Task directions ::
The response should consist of the data reproduced word for word.

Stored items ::
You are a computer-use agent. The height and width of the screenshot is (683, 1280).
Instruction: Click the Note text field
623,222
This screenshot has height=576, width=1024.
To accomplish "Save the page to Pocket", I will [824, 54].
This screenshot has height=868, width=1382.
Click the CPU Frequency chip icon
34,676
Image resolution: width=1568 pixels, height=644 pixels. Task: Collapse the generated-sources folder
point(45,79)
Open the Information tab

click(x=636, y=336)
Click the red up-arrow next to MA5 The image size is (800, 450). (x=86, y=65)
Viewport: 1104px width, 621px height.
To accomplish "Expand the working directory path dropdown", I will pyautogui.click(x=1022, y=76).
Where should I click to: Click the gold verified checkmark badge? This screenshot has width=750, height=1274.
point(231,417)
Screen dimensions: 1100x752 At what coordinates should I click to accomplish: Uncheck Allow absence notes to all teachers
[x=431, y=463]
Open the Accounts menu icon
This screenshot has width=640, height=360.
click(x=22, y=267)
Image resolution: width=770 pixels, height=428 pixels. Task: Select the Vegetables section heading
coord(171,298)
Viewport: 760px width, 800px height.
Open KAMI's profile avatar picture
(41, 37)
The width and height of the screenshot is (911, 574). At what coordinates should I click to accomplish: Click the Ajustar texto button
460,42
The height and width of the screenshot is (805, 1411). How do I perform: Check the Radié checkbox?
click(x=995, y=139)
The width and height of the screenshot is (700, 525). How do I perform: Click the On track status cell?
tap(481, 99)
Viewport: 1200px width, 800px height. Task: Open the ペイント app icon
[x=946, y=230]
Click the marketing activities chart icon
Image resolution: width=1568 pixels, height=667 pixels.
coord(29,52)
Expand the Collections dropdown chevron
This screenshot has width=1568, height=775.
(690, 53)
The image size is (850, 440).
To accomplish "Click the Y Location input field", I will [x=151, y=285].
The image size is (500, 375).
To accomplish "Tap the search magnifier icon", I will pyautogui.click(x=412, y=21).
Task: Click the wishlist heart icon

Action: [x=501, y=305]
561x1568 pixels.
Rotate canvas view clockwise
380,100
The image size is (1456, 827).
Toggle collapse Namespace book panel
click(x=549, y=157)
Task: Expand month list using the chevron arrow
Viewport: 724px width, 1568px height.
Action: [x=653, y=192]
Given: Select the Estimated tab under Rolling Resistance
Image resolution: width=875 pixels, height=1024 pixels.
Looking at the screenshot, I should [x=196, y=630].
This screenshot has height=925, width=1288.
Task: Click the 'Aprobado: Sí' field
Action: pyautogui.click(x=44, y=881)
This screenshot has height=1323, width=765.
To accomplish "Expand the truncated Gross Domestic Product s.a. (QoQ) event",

The completed task ::
You are a computer-use agent. The height and width of the screenshot is (683, 1280).
Instruction: Click the Note text field
623,222
This screenshot has height=576, width=1024.
To accomplish "Save the page to Pocket", I will [824, 54].
This screenshot has height=868, width=1382.
Click the CPU Frequency chip icon
34,676
Image resolution: width=1568 pixels, height=644 pixels. Task: Collapse the generated-sources folder
point(45,79)
Open the Information tab

click(x=636, y=336)
Click the red up-arrow next to MA5 The image size is (800, 450). (x=86, y=65)
Viewport: 1104px width, 621px height.
To accomplish "Expand the working directory path dropdown", I will pyautogui.click(x=1022, y=76).
Where should I click to: Click the gold verified checkmark badge? This screenshot has width=750, height=1274.
point(231,417)
Screen dimensions: 1100x752 At what coordinates should I click to accomplish: Uncheck Allow absence notes to all teachers
[x=431, y=463]
Open the Accounts menu icon
This screenshot has width=640, height=360.
click(x=22, y=267)
Image resolution: width=770 pixels, height=428 pixels. Task: Select the Vegetables section heading
coord(171,298)
Viewport: 760px width, 800px height.
Open KAMI's profile avatar picture
(41, 37)
The width and height of the screenshot is (911, 574). At what coordinates should I click to accomplish: Click the Ajustar texto button
460,42
The height and width of the screenshot is (805, 1411). How do I perform: Check the Radié checkbox?
click(x=995, y=139)
The width and height of the screenshot is (700, 525). How do I perform: Click the On track status cell?
tap(481, 99)
Viewport: 1200px width, 800px height. Task: Open the ペイント app icon
[x=946, y=230]
Click the marketing activities chart icon
Image resolution: width=1568 pixels, height=667 pixels.
coord(29,52)
Expand the Collections dropdown chevron
This screenshot has width=1568, height=775.
(690, 53)
The image size is (850, 440).
To accomplish "Click the Y Location input field", I will [x=151, y=285].
The image size is (500, 375).
To accomplish "Tap the search magnifier icon", I will pyautogui.click(x=412, y=21).
Task: Click the wishlist heart icon

Action: [x=501, y=305]
561x1568 pixels.
Rotate canvas view clockwise
380,100
The image size is (1456, 827).
Toggle collapse Namespace book panel
click(x=549, y=157)
Task: Expand month list using the chevron arrow
Viewport: 724px width, 1568px height.
Action: [x=653, y=192]
Given: Select the Estimated tab under Rolling Resistance
Image resolution: width=875 pixels, height=1024 pixels.
Looking at the screenshot, I should [x=196, y=630].
This screenshot has height=925, width=1288.
Task: Click the 'Aprobado: Sí' field
Action: pyautogui.click(x=44, y=881)
This screenshot has height=1323, width=765.
To accomplish "Expand the truncated Gross Domestic Product s.a. (QoQ) event",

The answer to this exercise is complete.